PETALING JAYA: Malaysia’s industrial production is poised for continued improvement after rising for the sixth consecutive month in June this year.

The positive outlook for the country’s industrial production index (IPI) is underpinned by the recovery in both domestic and external demand, said Public Investment Bank (PIB) Research in its report yesterday.

“Looking ahead to the remaining months of 2024, we expect the industrial sector to maintain its growth trajectory, supported by sustained domestic demand and recovery in global markets,” the research house wrote. “However, the sector’s outlook remains contingent on external demand dynamics, which pose a significant risk to Malaysia’s industrial performance amid ongoing global uncertainties,” it added.

Malaysia’s IPI growth accelerated in June to 5% year-on-year (y-o-y) from 2.4% y-o-y in the preceding month, marking its sixth consecutive month of increase.

The June reading was slightly above market expectations of 4.7% y-o-y, with growth by stronger output across the board, comprising the manufacturing, mining and electricity sectors.

On a cumulative basis, the IPI rose 3.9% y-o-y for the first half of 2024.

“The rise in manufacturing production in June was driven by both domestic and export-oriented industries, reflecting a balanced contribution to the sector’s growth,” PIB Research said.

“We project Malaysia’s exports of goods and services to grow by 5.4% y-o-y in 2024, underpinned by a recovery in global demand and a robust electronics sector,” it added.Echoing the positive take, MIDF Research maintained its overall 2024 IPI growth forecast at 4.2% y-o-y, accelerating from 0.7% y-o-y in 2023.

“We continue to expect the recovery in external demand will support higher production of various export products, including electrical and electronics products,” the research house explained.

“Production of domestic-oriented products will also increase on the back of growing domestic consumption,” it added.

On the other hand, it cautioned that several downside risks such as higher inflation outlook could hurt consumer sentiment and their spending plans, while the external sector could be hit by significant reduction in overseas demand, given the recent concerns over weak growth in China and recession risk in the United States.

“In addition, we are monitoring closely the ongoing geopolitical conflicts which could disrupt world trade flow and the global supply chain,” MIDF Research said.

Hong Leong Investment Bank Research noted that global manufacturing Purchasing Managers Index (PMI) fell into contractionary territory in July at 49.7 from the expansionary territory at 50.8 in June, amid a decline in new orders and supply chain disruptions.

“Despite the setback, we continue to expect Malaysia’s manufacturing activity to remain expansionary, benefiting from low base effect and sustained growth in domestic-oriented production amid a continued rise in domestic spending,” it said.

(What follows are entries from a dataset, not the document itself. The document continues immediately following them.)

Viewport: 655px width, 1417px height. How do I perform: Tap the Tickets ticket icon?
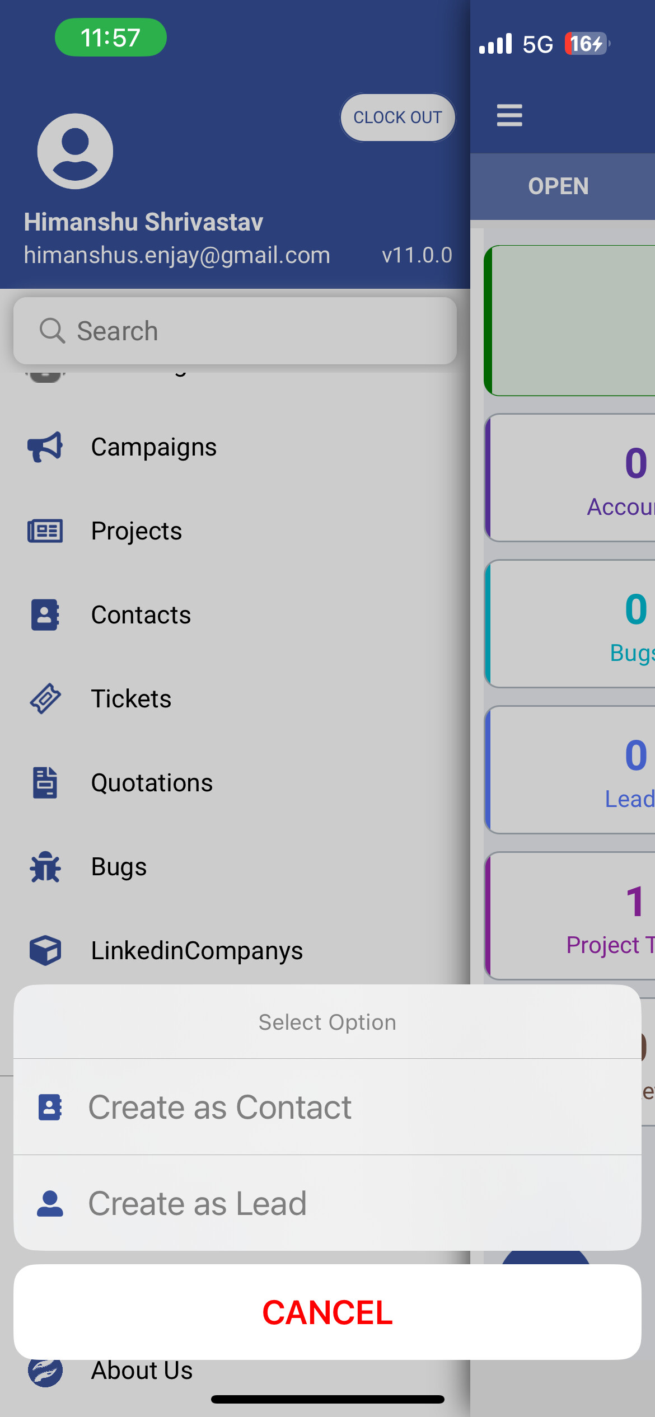point(45,698)
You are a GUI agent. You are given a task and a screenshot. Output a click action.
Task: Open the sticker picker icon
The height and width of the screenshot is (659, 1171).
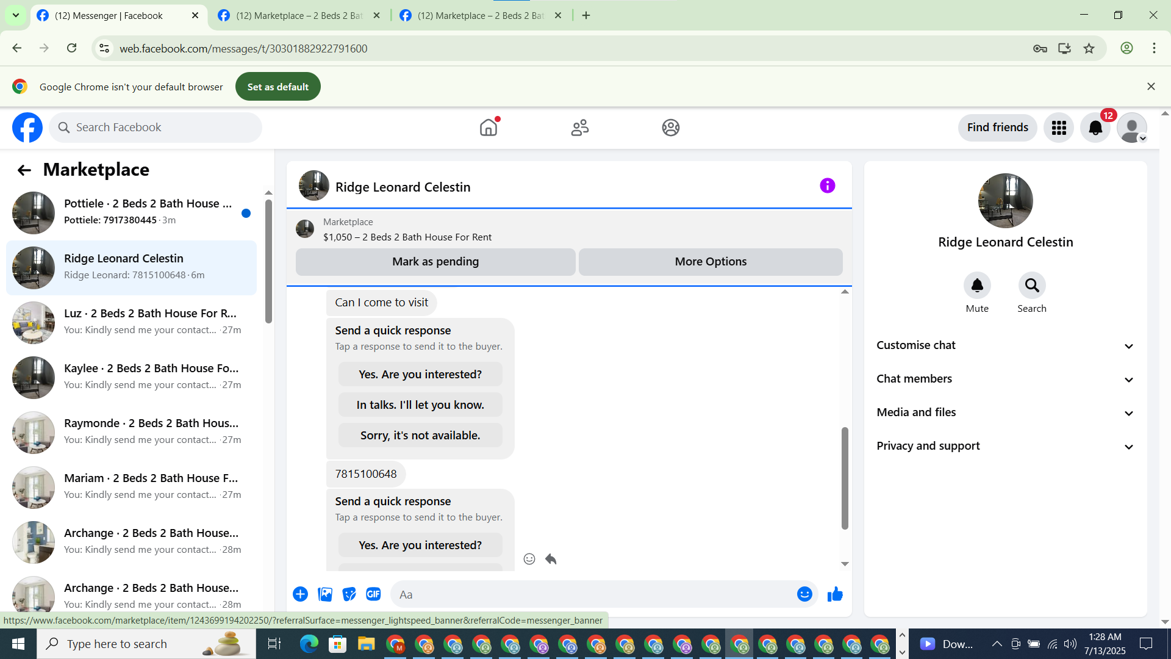(349, 594)
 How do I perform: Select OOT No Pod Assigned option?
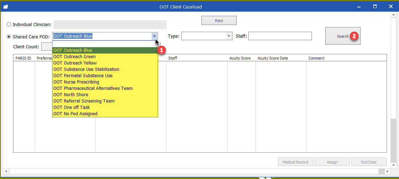(x=75, y=114)
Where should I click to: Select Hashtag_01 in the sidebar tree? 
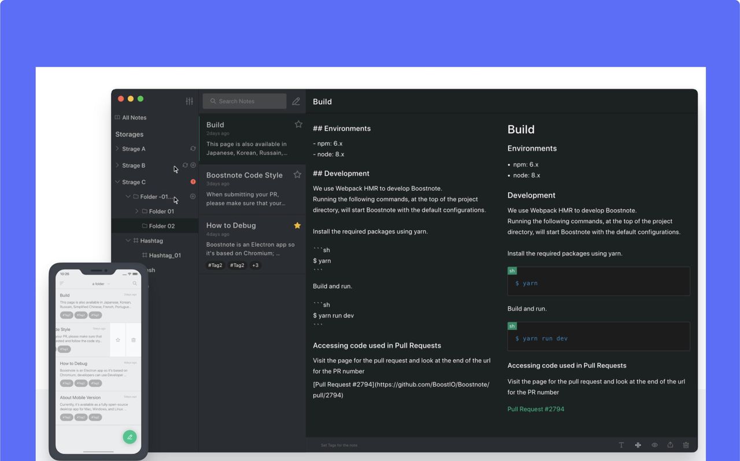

Meanwhile, TA Research maintained its 2024 IPI growth forecast at 3.9% y-o-y.

“The prospect of attaining robust overall output figures is poised to present a considerable challenge in the short term.

“This challenge predominantly emanates from the recent moderation in the PMI, which has indicated a faster deterioration in the manufacturing-sector’s operating conditions compared to the previous month,” it said. “In July, the domestic market showed weakness, with new orders easing for the first time in three months,” the research house added.